Derinisi Pemasaran dari American Marketing Association (2007) adalah aktivitas yang dilakukan oleh institusi dan berupa proses membuat, mengkomunikasikan, menganatarkan dan menawarkan sesuatu yang bernilai bagi konsumen, klien, partner dan masyarakat banyak (Bourke, 2009). Pemasaran merupakan satu fungsi organisasi dan seperangkat proses untuk menciptakan, mengkomunikasikan dan menyerahkan nilai kepada pelanggan dan mengelola hubungan pelanggan dengan cara yang menguntungkan organisasi dan para pemilik sahamnya (Kotler dan Keller, 2009).

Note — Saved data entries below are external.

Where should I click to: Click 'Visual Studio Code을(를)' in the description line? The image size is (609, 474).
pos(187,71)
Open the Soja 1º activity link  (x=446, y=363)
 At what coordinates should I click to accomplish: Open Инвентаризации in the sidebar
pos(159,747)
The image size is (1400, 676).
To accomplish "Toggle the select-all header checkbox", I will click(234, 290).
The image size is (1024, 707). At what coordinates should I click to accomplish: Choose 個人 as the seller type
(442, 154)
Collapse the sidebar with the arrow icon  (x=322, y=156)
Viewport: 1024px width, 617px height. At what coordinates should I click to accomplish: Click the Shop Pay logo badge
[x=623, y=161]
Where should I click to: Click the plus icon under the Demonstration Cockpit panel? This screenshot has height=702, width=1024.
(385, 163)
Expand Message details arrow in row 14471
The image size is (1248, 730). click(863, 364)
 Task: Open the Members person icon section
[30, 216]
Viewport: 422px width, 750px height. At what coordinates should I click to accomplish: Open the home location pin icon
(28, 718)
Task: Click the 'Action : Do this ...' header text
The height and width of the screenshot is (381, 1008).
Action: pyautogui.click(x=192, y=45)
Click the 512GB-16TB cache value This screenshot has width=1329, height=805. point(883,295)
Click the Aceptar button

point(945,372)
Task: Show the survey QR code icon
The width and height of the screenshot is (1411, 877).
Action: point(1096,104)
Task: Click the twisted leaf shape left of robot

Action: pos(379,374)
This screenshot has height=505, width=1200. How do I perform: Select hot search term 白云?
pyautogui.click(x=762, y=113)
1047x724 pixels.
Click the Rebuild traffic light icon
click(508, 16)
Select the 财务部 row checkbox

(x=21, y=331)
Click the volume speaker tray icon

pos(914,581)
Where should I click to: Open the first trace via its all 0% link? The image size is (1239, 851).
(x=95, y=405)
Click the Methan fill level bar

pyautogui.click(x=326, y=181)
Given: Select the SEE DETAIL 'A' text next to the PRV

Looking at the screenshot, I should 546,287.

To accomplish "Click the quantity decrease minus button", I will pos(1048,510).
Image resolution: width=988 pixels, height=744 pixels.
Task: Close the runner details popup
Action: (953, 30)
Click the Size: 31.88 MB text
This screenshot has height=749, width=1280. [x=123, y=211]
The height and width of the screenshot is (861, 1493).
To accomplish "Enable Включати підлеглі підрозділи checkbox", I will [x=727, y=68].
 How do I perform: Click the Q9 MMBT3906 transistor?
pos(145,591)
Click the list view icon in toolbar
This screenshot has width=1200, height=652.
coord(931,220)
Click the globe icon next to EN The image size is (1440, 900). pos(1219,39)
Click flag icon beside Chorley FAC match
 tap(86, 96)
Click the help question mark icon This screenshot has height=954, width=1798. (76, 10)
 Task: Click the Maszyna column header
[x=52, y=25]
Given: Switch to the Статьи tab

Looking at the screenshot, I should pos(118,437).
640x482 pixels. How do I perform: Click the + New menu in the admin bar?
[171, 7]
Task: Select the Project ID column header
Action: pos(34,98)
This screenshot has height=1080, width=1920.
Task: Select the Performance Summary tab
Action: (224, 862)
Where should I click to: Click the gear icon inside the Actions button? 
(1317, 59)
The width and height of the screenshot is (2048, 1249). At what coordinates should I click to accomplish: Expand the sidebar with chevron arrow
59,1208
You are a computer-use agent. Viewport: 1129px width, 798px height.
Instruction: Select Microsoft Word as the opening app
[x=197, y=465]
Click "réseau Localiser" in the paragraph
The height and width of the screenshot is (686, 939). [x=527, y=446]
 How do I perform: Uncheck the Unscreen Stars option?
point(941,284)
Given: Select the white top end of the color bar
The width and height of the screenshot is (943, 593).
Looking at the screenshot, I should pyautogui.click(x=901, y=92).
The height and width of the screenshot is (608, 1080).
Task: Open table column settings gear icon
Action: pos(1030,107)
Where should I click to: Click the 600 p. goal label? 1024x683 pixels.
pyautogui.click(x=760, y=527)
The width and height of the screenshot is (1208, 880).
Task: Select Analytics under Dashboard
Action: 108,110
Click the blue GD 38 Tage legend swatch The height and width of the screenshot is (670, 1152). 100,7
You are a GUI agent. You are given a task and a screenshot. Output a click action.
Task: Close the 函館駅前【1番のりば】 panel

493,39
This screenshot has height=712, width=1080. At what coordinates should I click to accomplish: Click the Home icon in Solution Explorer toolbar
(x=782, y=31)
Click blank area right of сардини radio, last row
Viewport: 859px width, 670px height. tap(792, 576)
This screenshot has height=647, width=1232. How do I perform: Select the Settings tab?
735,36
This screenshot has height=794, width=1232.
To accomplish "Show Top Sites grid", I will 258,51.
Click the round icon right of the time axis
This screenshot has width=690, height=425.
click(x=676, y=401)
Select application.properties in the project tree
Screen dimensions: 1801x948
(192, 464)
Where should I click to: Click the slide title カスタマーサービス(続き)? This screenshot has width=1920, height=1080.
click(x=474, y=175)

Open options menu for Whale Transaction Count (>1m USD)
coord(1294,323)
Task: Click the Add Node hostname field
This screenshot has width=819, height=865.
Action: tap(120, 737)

Salah satu bentuk pemasaran adalah penciptaan hubungan antara organisasi jasa dengan para pelanggannya. Reationship marketing merupakan upaya peningkatan pelayanan yang berfokus kepada pelanggan yang dapat dilakukan dalam tiga bidang, yaitu layanan pelanggan, kualitas, dan

pemasaran(Payne, 1993). Upaya yang dapat dilakukan untuk membentuk kedekatan antara perusahaan dengan pelanggannya adalah menciptakan kemitraan pelanggan strategis, sedangkan salah satu cara untuk membentuk kedekatan dengan pelanggan, sebaiknya

dilakukan manajemen proaktif. Perusahaan yang mengenali pelanggan secara akrab akan jauh lebih menghasilkan keuntungan dibandingkan pesaingnya, hal ini terjadi karena perusahaan memberi pelanggan semua hal yang mereka inginkan, sehingga terjadi suatu bentuk kemitraan yang strategis dan retensi pelanggan yang berkelanjutan (Gerson, 1993).